A equipe da FAB terá seu problema reduzido por causa da presença dos médicos do navio-hospital da Marinha, "Doutor Montenegro". O navio, construído durante o governo de Orleir Cameli, foi doado por Jorge Viana por causa dos altos custos de manutenção e por um detalhe que deve ter sido "esquecido" na hora da construção: com 2,8 metros de calado, é tão grande que passa por poucos rios do Acre. Mas ele está na região levando mais de dez médicos, num programa anual da Marinha na Amazônia. Depois de atender os moradores de Santa Luzia, se o nível de água do Juruá for suficiente o navio-hospital irá até Marechal Thaumaturgo, na mesma época do vôo do CAN. "Será uma boa soma de esforços", comemora o major Bergo.

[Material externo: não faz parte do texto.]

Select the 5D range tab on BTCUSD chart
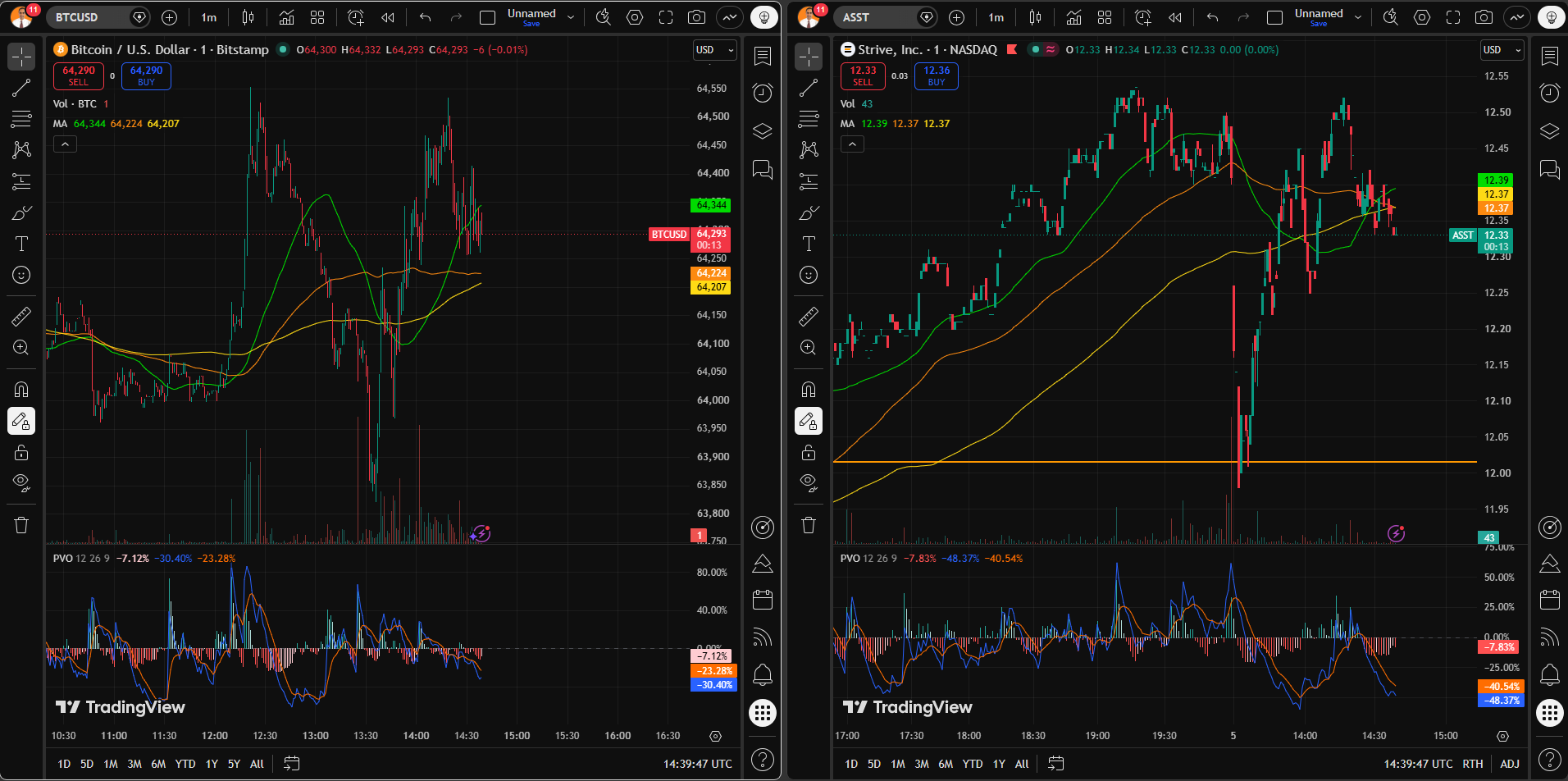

Para Jorge Viana, todos esses problemas dos municípios do Acre refletem as condições físicas do Estado, cortado transversalmente por rios de grande porte e um sem-número de afluentes. "A natureza tem que ser respeitada", diz. Ele pretende reativar a navegação fluvial como ponto de desenvolvimento e escoamento da produção estadual, rumo ao rio Amazonas. A aviação, especialmente através do CAN e de rotas alternativas percorridas por aviões pequenos subsidiados pelo governo estadual, fará a integração entre as duas principais regiões econômicas, nos vales dos rios Purus e Juruá. A rodovia BR-364, idealizada pelos governos militares e que, na teoria, cortaria o Acre de leste a oeste, está sendo adequada à natureza. Seu trecho central, entre Sena Madureira e Feijó, onde o solo sedimentar não dá sustentação ao asfalto, deve ficar como está. O esforço do governo local é para concluir os extremos da rodovia, fazendo a ligação entre as cidades dos dois pólos regionais e criando duas fortes zonas econômicas de desenvolvimento sustentado, sem destruir o meio ambiente.